Objective: To investigate the tumor necrosis factor receptor superfamily 1B gene (TNFRSF1B) polymorphism in relation to the outcomes of hepatitis C virus (HCV) infection. Methods: One thousand six hundred and forty-five cases without HCV infection, 545 cases with HCV clearance, and 783 cases with chronic HCV infection were enrolled. TaqMan probe method was used to investigate genotype rs1061622 (T > G) and rs1061624 (G > A). Two single nucleotide polymorphisms (SNPs) sites were genotyped and haplotypes were constructed to evaluate their relation with the outcome of HCV infection. Results: Logistic regression analysis showed that there was no relation to the two SNPs with HCV infection susceptibility and chronicity (P > 0.05). Haplotype analysis showed that carrier TA had an increased susceptibility to HCV infection [adjusted odds ratio (OR) = 1.15, 95% confidence interval (CI): 1.01 to 1.30, P = 0.038)]. Carrier TA and GG haplotypes were conducive to chronic HCV infection (adjusted OR = 1.28, 95% CI: 1.08 to 1.53, P = 0.006; OR = 1.31, 95% CI: 1.03 to 1.66, P = 0.026). Conclusion: The combinational effects of rs1061622 and rs1061624 in TNFRSF1B gene may increase the risk of HCV chronicity and infection.

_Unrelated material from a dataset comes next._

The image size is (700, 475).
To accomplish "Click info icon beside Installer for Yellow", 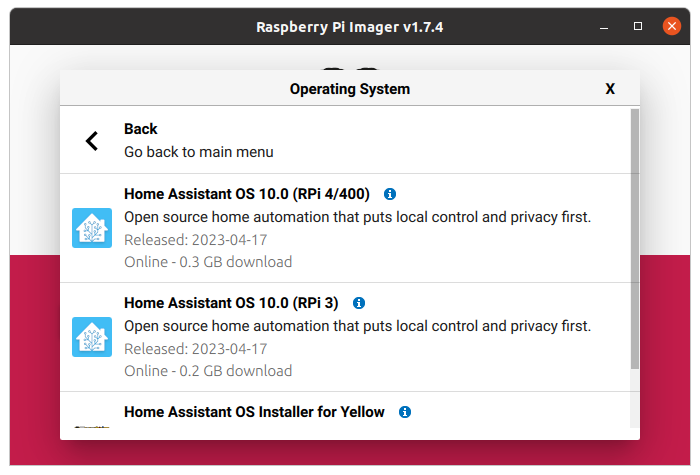I will 405,412.
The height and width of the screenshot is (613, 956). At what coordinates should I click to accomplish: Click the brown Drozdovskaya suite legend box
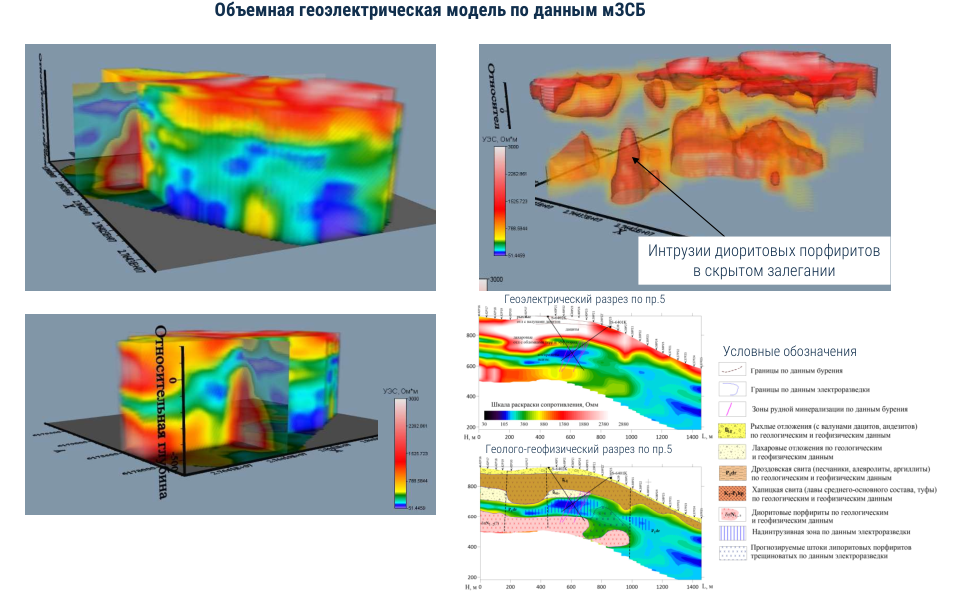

目的: 探讨肿瘤坏死因子受体超家族1B(TNFRSF1B)基因多态性与丙型肝炎病毒(HCV)感染结局的相关性。 方法: 纳入1 645例无HCV感染者,545例HCV清除者,783例HCV慢性化者,采用TaqMan探针法对rs1061622(T > G)和rs1061624(G > A)两个单核苷酸多态性位点(SNP)进行基因分型,并构建单倍型,评估其与HCV感染结局的相关性。 结果: 经logistic回归分析均两个SNPs与HCV感染的易感性和慢性化无相关性(P值均> 0.05)。单倍型分析显示,携带TA单倍型可增加HCV感染的易感性[调整后比值比(OR)= 1.15,95%可信区间(CI):1.01~1.30,P = 0.038)],携带TA和GG单倍型均有利于HCV感染慢性化(调整后OR = 1.28,95% CI:1.08~1.53,P = 0.006;OR = 1.31, 95% CI:1.03~1.66,P = 0.026)。 结论: TNFRSF1B基因rs1061622和rs1061624的共同效应可增加HCV感染和慢性化的风险。.
Keywords: Chronicity; Gene polymorphism; Hepatitis C virus; Tumor necrosis factor receptor superfamily member 1B.